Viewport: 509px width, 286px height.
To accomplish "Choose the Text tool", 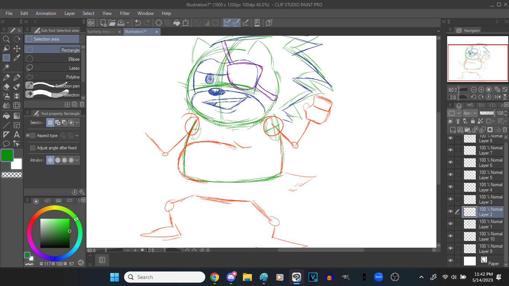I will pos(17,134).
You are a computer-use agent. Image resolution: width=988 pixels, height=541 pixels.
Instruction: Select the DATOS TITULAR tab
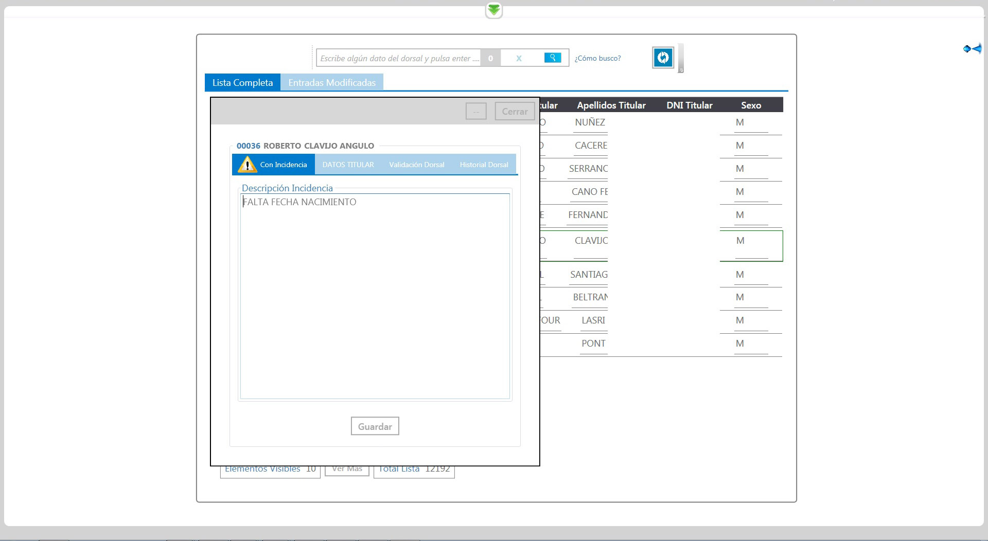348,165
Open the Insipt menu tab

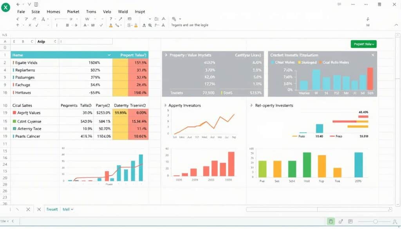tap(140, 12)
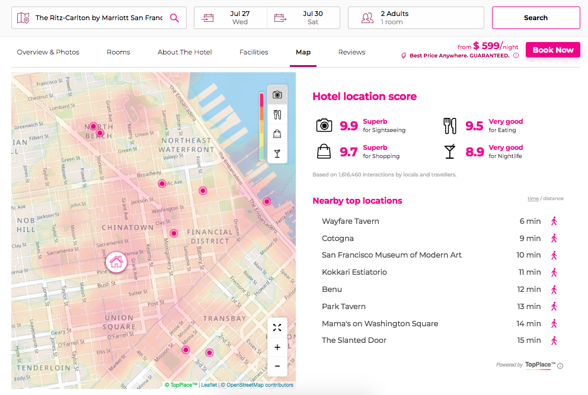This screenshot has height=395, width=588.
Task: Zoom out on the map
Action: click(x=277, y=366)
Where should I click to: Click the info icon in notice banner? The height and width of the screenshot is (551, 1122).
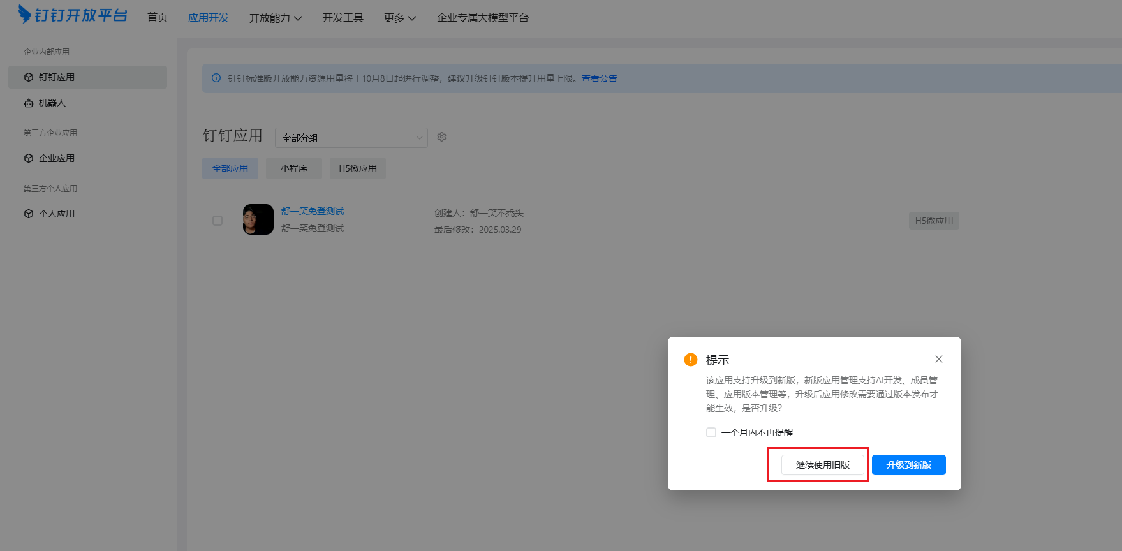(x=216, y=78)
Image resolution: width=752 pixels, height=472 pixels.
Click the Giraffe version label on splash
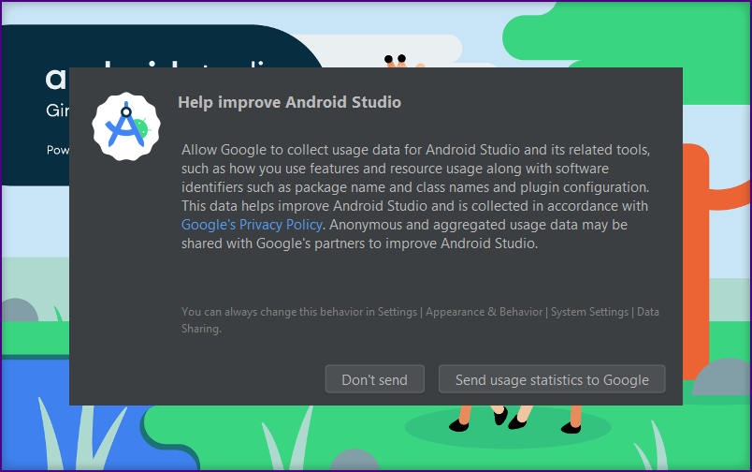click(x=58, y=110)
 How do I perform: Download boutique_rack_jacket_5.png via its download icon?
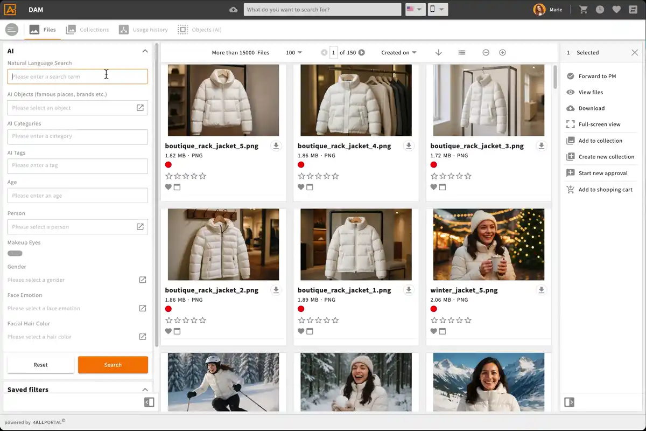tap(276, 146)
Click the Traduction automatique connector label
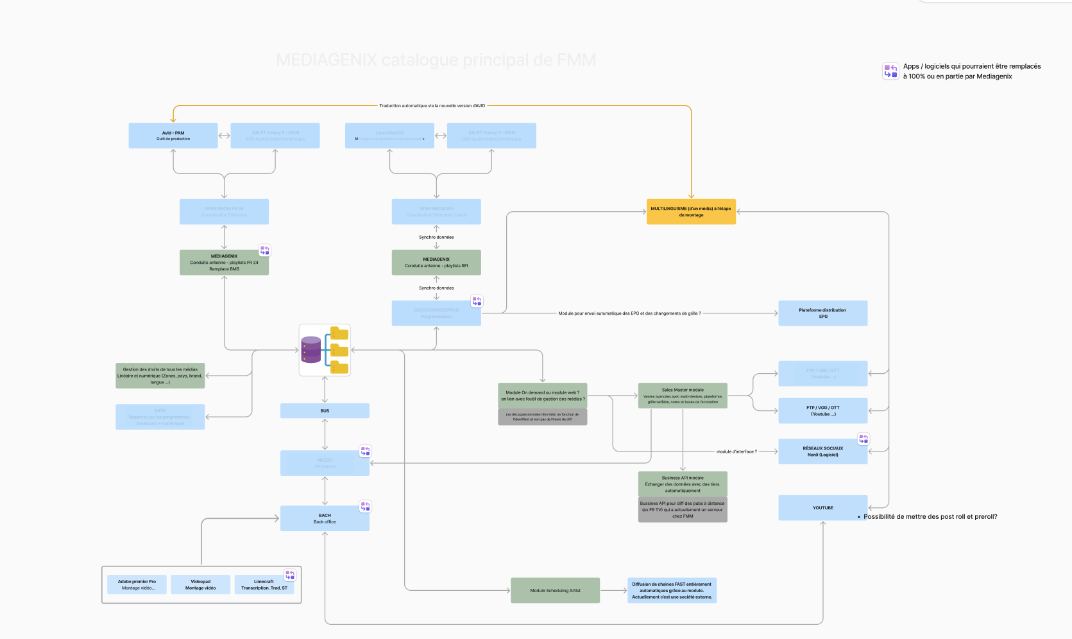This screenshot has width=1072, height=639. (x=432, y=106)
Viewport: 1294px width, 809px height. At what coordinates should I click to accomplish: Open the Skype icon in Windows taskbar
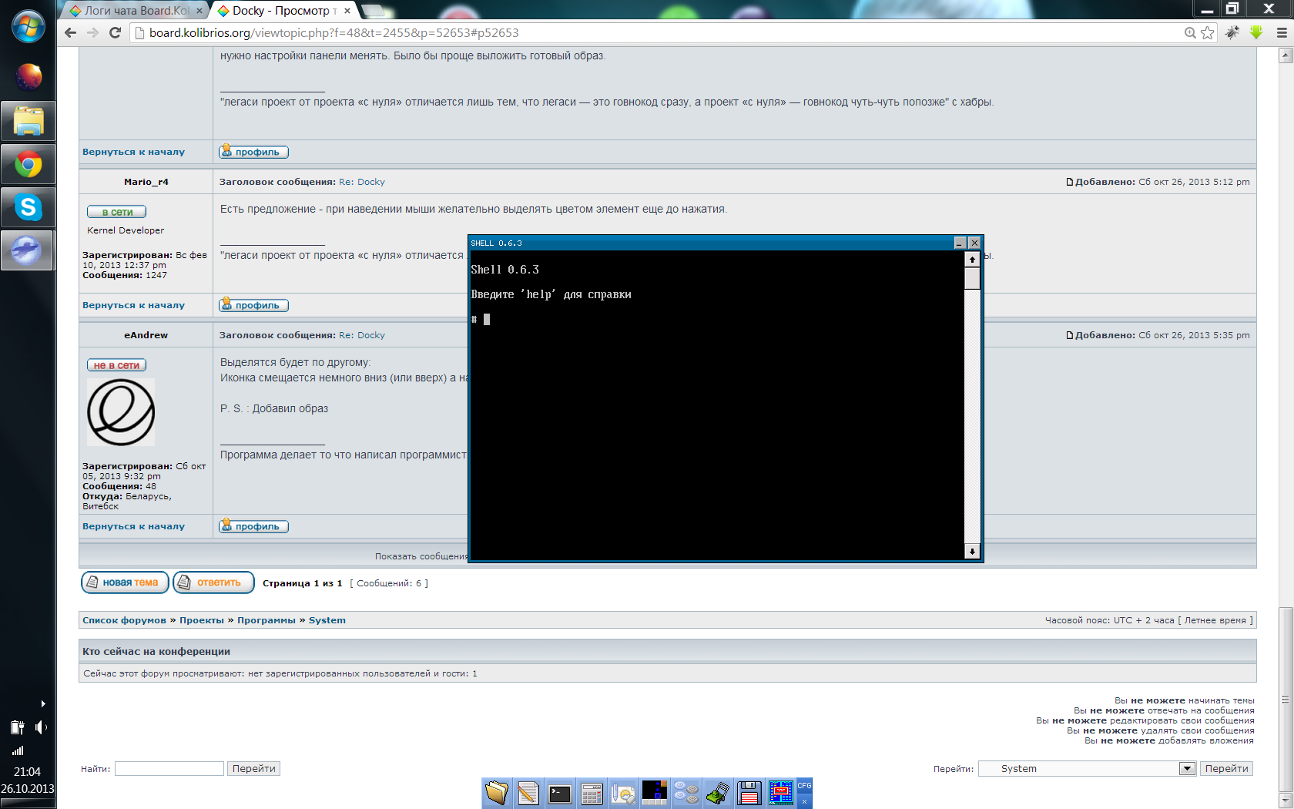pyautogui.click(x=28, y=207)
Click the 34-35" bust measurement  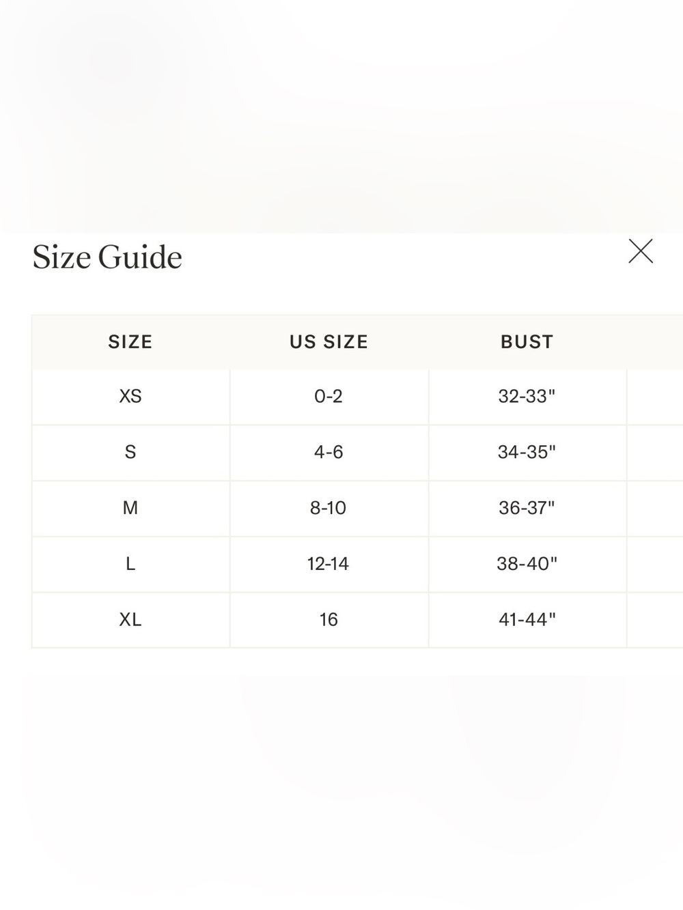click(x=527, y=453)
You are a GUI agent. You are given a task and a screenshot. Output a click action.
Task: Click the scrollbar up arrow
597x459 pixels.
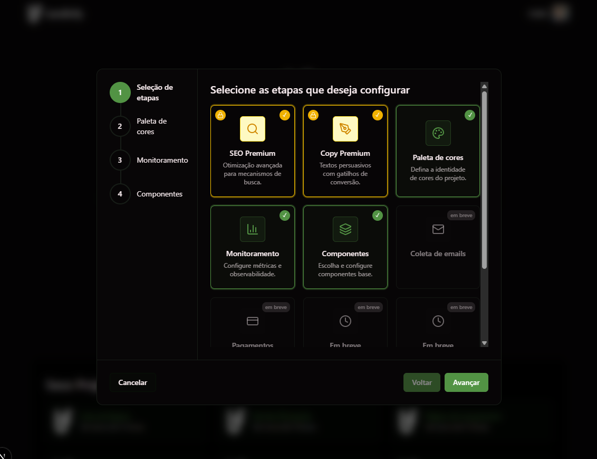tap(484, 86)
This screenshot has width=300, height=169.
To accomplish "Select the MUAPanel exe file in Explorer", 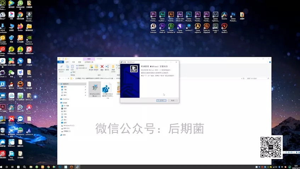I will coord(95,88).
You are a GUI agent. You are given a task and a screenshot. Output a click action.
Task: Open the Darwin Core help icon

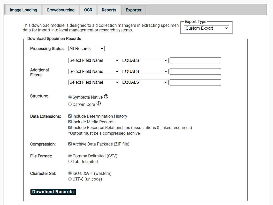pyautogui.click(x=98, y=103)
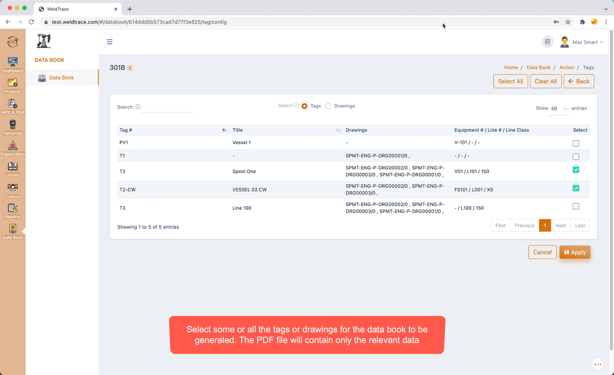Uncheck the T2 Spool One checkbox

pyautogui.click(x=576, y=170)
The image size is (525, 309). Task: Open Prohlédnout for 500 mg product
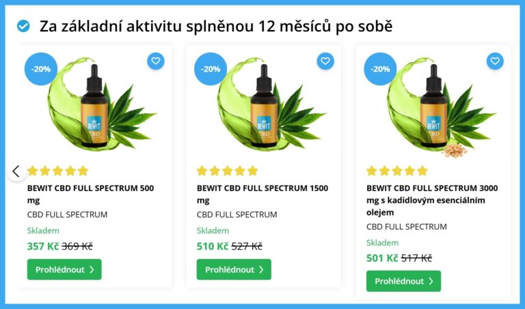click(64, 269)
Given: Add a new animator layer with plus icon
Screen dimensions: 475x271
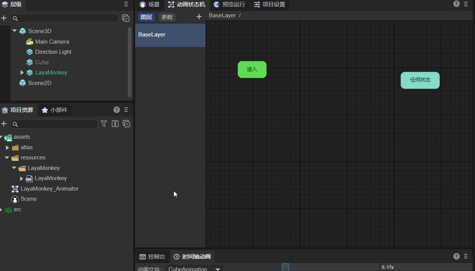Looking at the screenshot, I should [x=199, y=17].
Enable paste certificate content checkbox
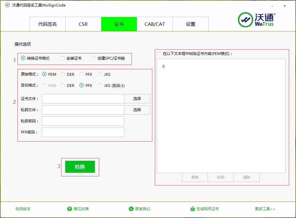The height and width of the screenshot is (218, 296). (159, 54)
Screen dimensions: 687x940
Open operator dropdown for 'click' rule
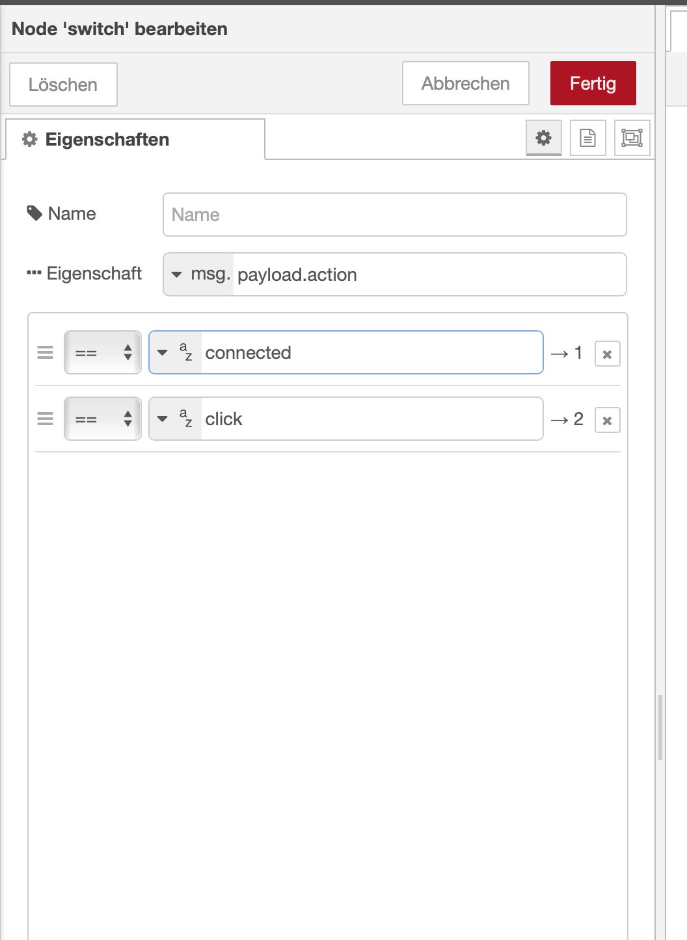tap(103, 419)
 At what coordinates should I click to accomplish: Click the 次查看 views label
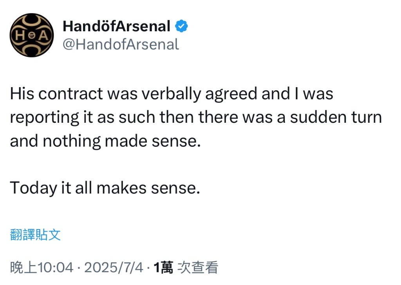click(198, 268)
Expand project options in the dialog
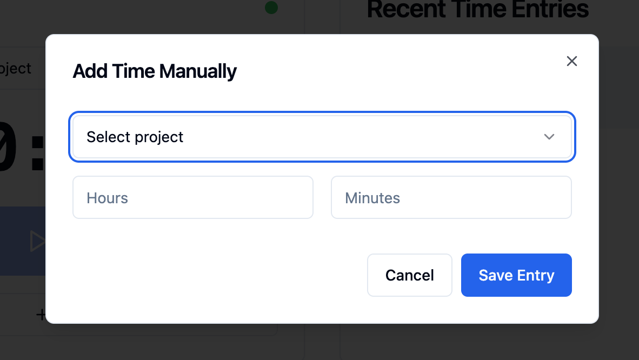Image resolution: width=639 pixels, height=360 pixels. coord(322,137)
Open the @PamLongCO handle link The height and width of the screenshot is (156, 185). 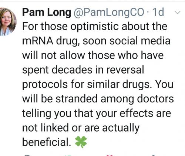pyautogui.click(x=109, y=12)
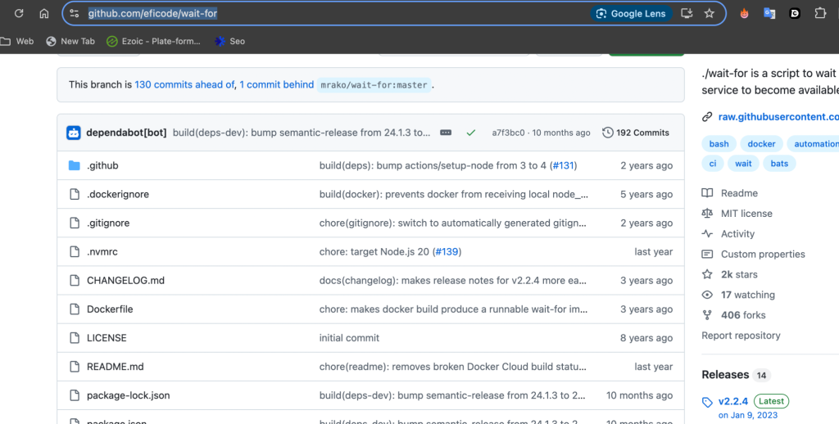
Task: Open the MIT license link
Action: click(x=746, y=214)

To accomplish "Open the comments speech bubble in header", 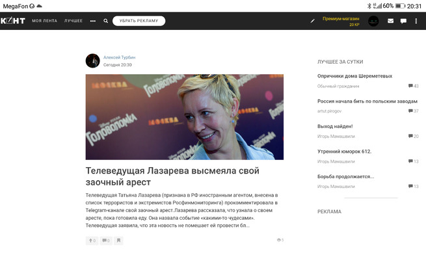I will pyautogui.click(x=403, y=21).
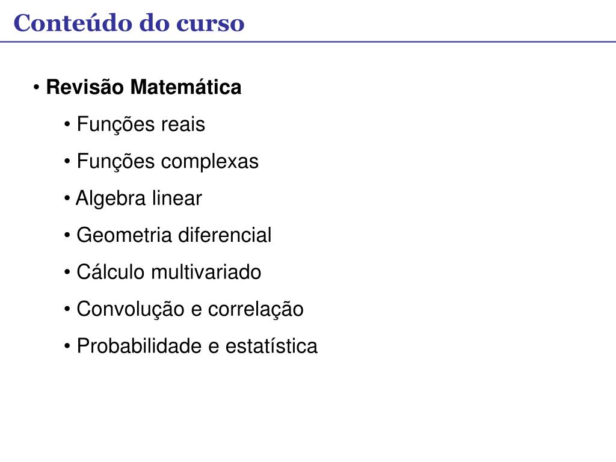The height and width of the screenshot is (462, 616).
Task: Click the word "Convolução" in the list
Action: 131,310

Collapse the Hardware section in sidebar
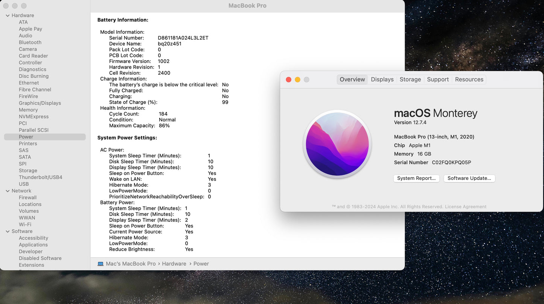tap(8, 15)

=-=-=

Give back the exact lines above, running from the one that has "Task: Open the Darwin Core help icon" through the one that has "Given: Add a", with nothing added and no pictures.

Task: Open the Darwin Core help icon

pyautogui.click(x=98, y=103)
Uncheck the T2 Spool One checkbox

pyautogui.click(x=576, y=170)
The image size is (525, 309). Task: Open Prohlédnout for 500 mg product
click(64, 269)
Given: Add a new animator layer with plus icon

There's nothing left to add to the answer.